The Corner

Britain & Israel

Andrew Roberts has a depressing but eye-opening piece on how one of my favorite countries has treated Israel over the years. I’d say Israel is one of my favorite countries (and in many ways it is), but I’ve actually never been to Israel (contrary to what many of my more anti-Semitic correspondents seem to think). Some excerpts:

The White Paper was published on November 9, 1938 – the very same day of the Kristallnacht atrocities in Germany – and was approved by Parliament in May 1939, a full two months after Hitler’s occupation of the rump of Czechoslovakia.

The Manchester Guardian described it as “a death sentence on tens of thousands of Central European Jews,” which in sheer numerical terms was probably an underestimation. Although the Labor Party Conference voted to repeal the White Paper in 1945, Labor Foreign Secretary Ernest Bevin – a bitter enemy of Israel – persisted in it, and it was not to be repealed until the day after the State of Israel was proclaimed.

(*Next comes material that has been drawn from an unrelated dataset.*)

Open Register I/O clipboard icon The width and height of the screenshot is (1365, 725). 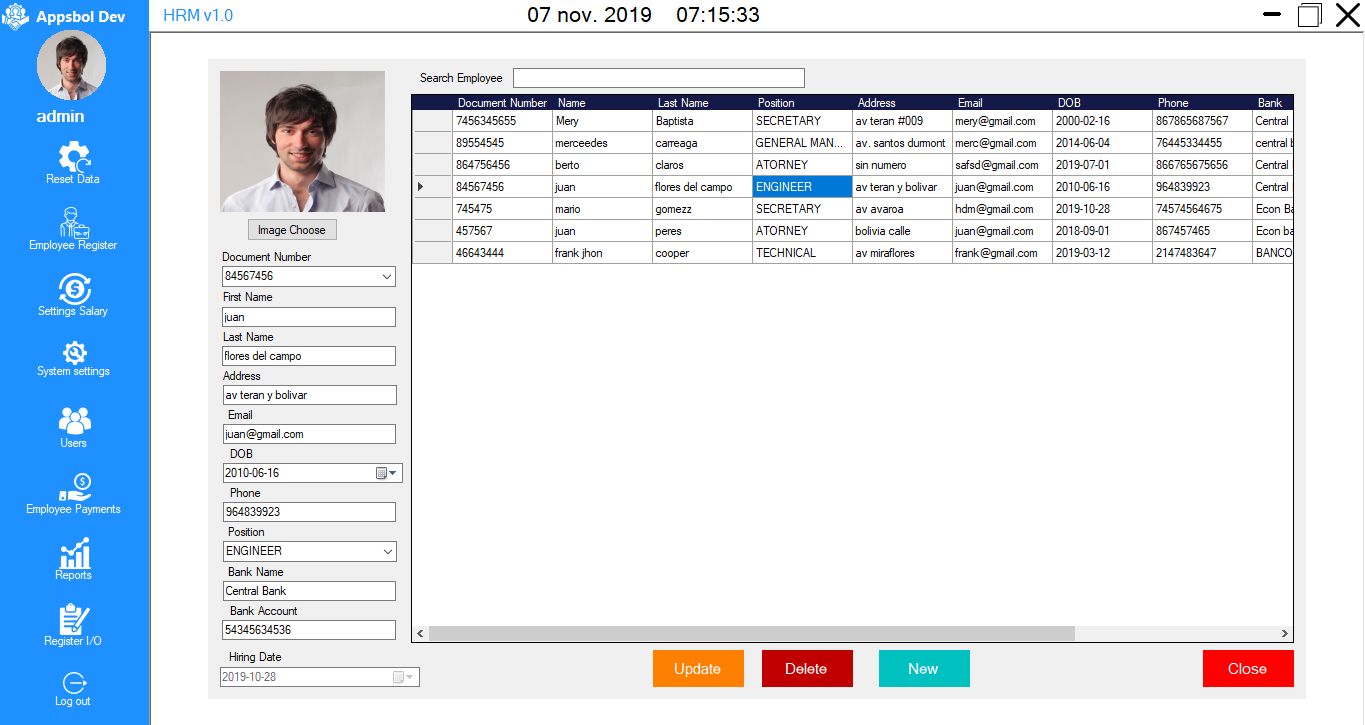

In late April 1948, Bevin ordered that Arab positions in Jaffa needed to be protected from the Jews “at all costs,” and when Israeli independence came the next month, the departing British sometimes handed over vital military and strategic strong points to the five invading Arab armies, the most efficient of which, Transjordan’s Arab Legion, was actually commanded by a Briton, Sir John Glubb.

And:

One area of policy over which the Foreign Office has traditionally held great sway is that of royal visits. It is therefore no coincidence that though the queen has made over 250 official overseas visits to 129 different countries during her reign, neither she nor any other member of the British royal family has ever been to Israel on an official visit.

Even though the mother of the queen’s husband Prince Philip, Princess Alice of Greece, who was recognized as “Righteous Among the Nations” for sheltering a Jewish family in her Athens home during the Holocaust, was buried on the Mount of Olives, Prince Philip was not allowed by the Foreign Office to visit her grave until 1994, and then only on a private visit.